Leon ulbricht holt die kristallkugel im herzschlagfinale
Ein einziger Punkt Vorsprung, ein Fotofinish im Halbfinale, ein zweiter Platz im Finale – und am Ende steht Leon Ulbricht ganz oben. Der 21-Jährige aus Lörrach hat sich beim Saisonfinale im kanadischenMount St. Anne den Gesamt-Weltcup im Snowboardcross gesichert. Kalt und präzise, genau wie ein Rennen, das keine Fehler verzeiht.
Das fotofinish, das die saison entschied
Ulbricht war mit dem denkbar knappsten Polster in den letzten Wettkampftag gegangen. Nur ein Punkt trennte ihn vom Franzosen Aidan Chollet, der im Gesamtklassement direkt hinter ihm lauerte. Dann das Viertelfinale: Chollet schied aus. Überraschend, fast schon dramatisch. Plötzlich hatte Ulbricht Luft – aber nur für einen kurzen Moment.

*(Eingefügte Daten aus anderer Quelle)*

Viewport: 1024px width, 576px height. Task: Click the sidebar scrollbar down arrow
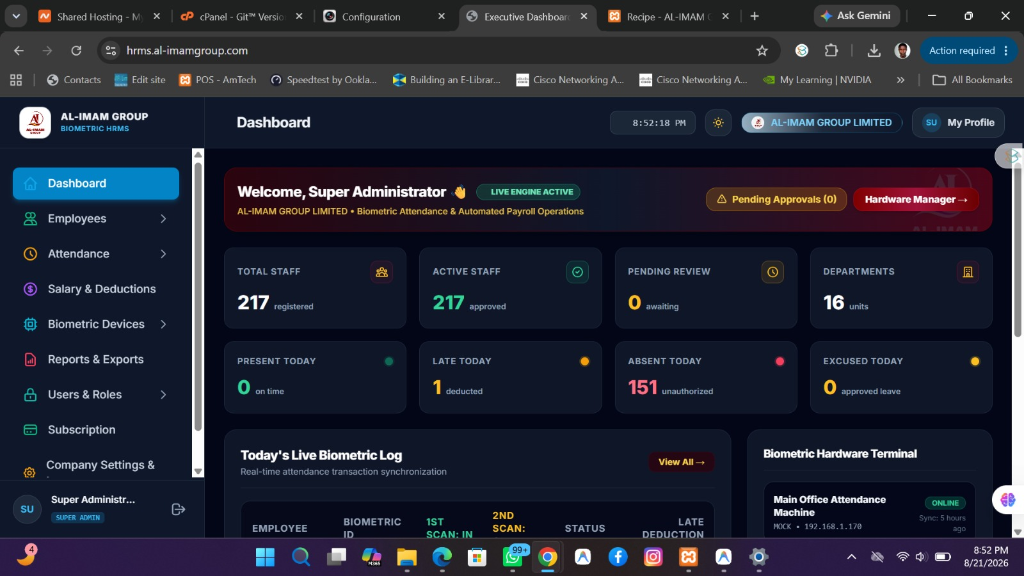[x=198, y=471]
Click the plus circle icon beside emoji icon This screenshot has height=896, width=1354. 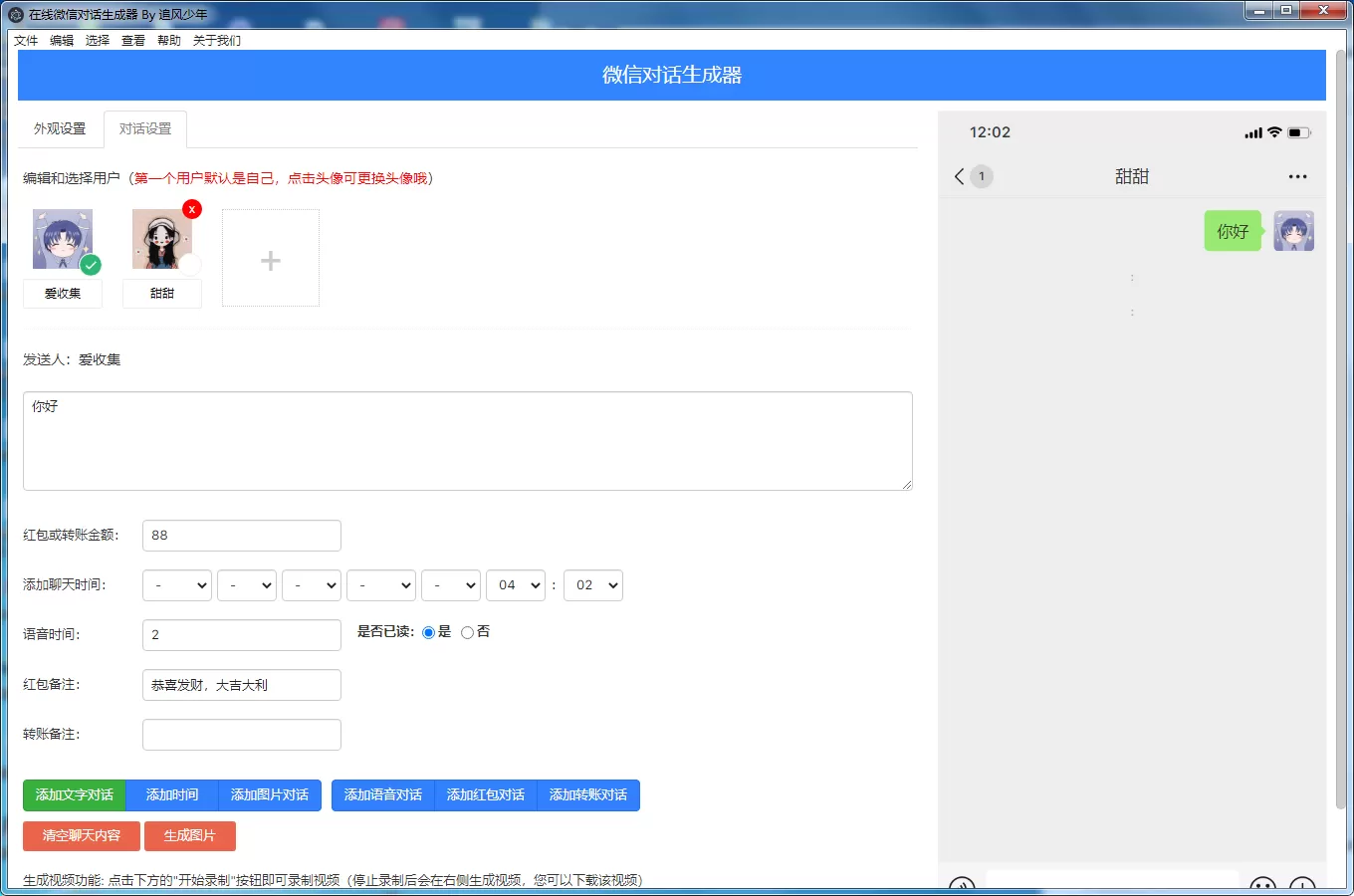click(x=1301, y=888)
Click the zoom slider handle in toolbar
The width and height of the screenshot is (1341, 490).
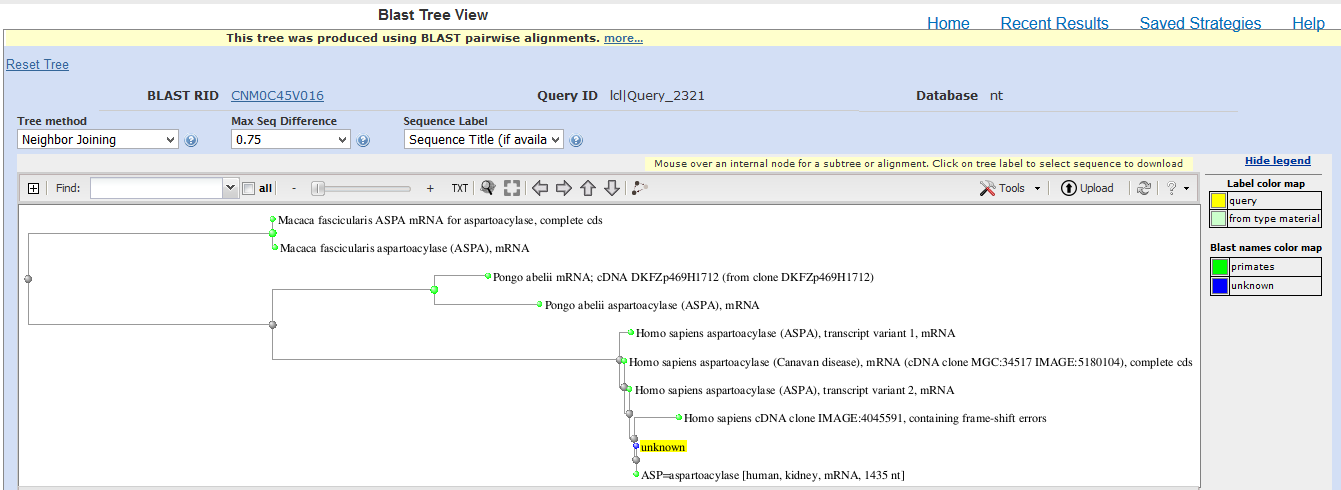318,188
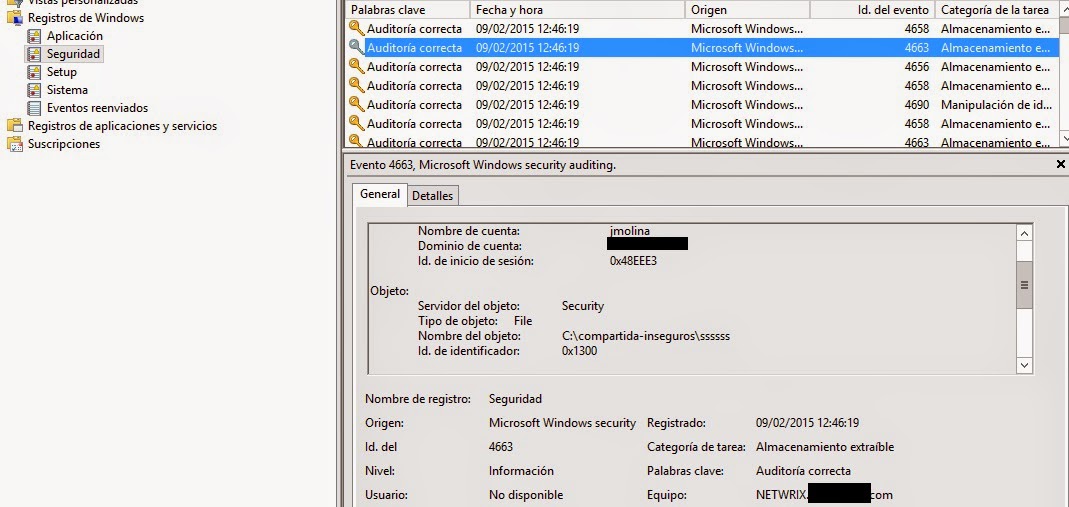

Im Halbfinale drohte ihm selbst das vorzeitige Ende. Ein beherzter Rutscher in letzter Sekunde, ein Fotofinish, das die Nerven auf die Probe stellte – und Ulbricht war durch. Im Finale reichte ihm der zweite Platz hinter Tagessieger Adam Lambert aus Australien, um die große Kristallkugel zu holen. Die Endabrechnung: 435 Punkte für Ulbricht, 413 für Lambert, 383 für Chollet.

Nur der zweite deutsche nach martin nörl
Was Ulbricht da geleistet hat, ist keine Selbstverständlichkeit. Vor ihm schaffte das nur Martin Nörl, der den Gesamt-Weltcup in den Saisons 2021/22 und 2022/23 gewann. Nörl beendete diese Saison übrigens auf Rang neun mit 185 Punkten – respektabel, aber weit weg vom Podium der Gesamtwertung.
Ulbrichts Saison hatte keinen perfekten Start. Bei den Olympischen Spielen in Italien kollidierte er mit Nörl und schied aus. Bitter. Doch statt sich davon lähmen zu lassen, antwortete der Sportsoldat des SC Rötteln mit vier Weltcuppodien nach Olympia. Das ist Charakter.